:: MATERIAL SHOWN ::
════════════════════

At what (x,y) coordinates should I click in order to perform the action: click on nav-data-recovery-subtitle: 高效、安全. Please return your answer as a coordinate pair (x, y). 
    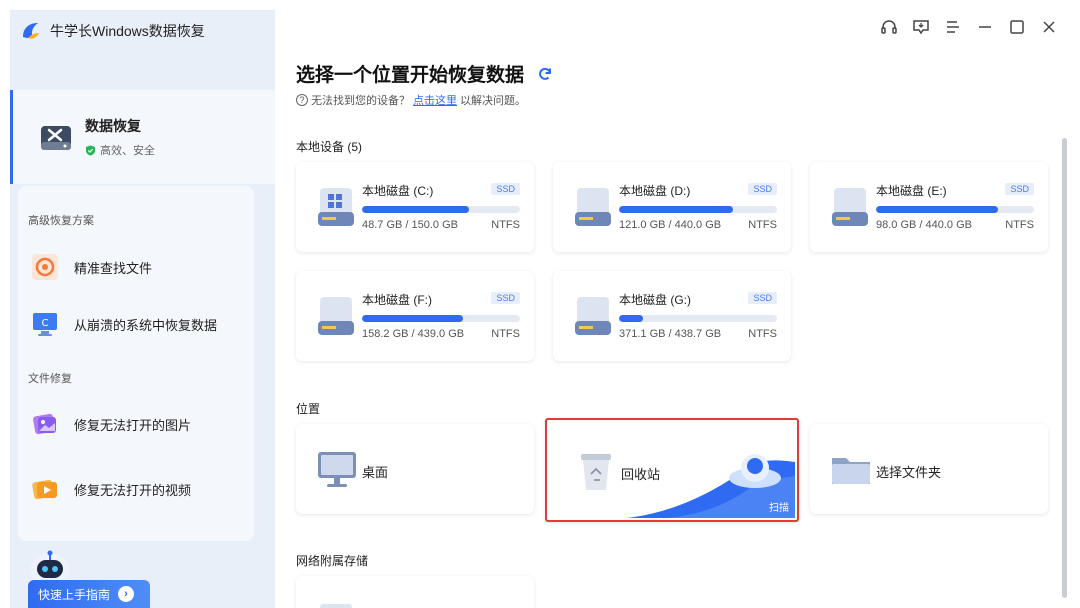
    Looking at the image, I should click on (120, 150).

════════════════════

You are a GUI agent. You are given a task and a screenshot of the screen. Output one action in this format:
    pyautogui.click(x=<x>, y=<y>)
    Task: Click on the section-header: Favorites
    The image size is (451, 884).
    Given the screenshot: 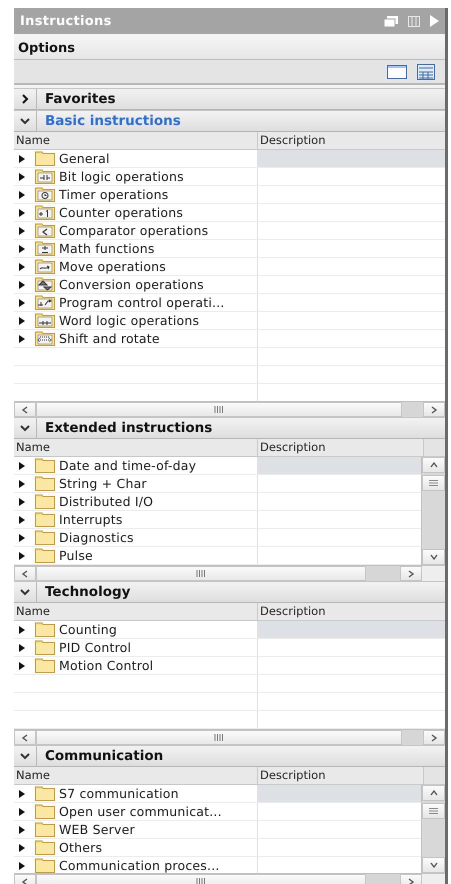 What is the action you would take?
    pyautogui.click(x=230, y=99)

════════════════════

:: PROBLEM TO SOLVE ::
Reproduce the items from the line with "At what (x,y)" to the line with "Looking at the", keeping the pictures out of your answer.

:: RESPONSE AREA ::
At what (x,y) coordinates should I click in order to perform the action: click on nav-data-recovery-subtitle: 高效、安全. Please return your answer as a coordinate pair (x, y). 
    Looking at the image, I should click on (120, 150).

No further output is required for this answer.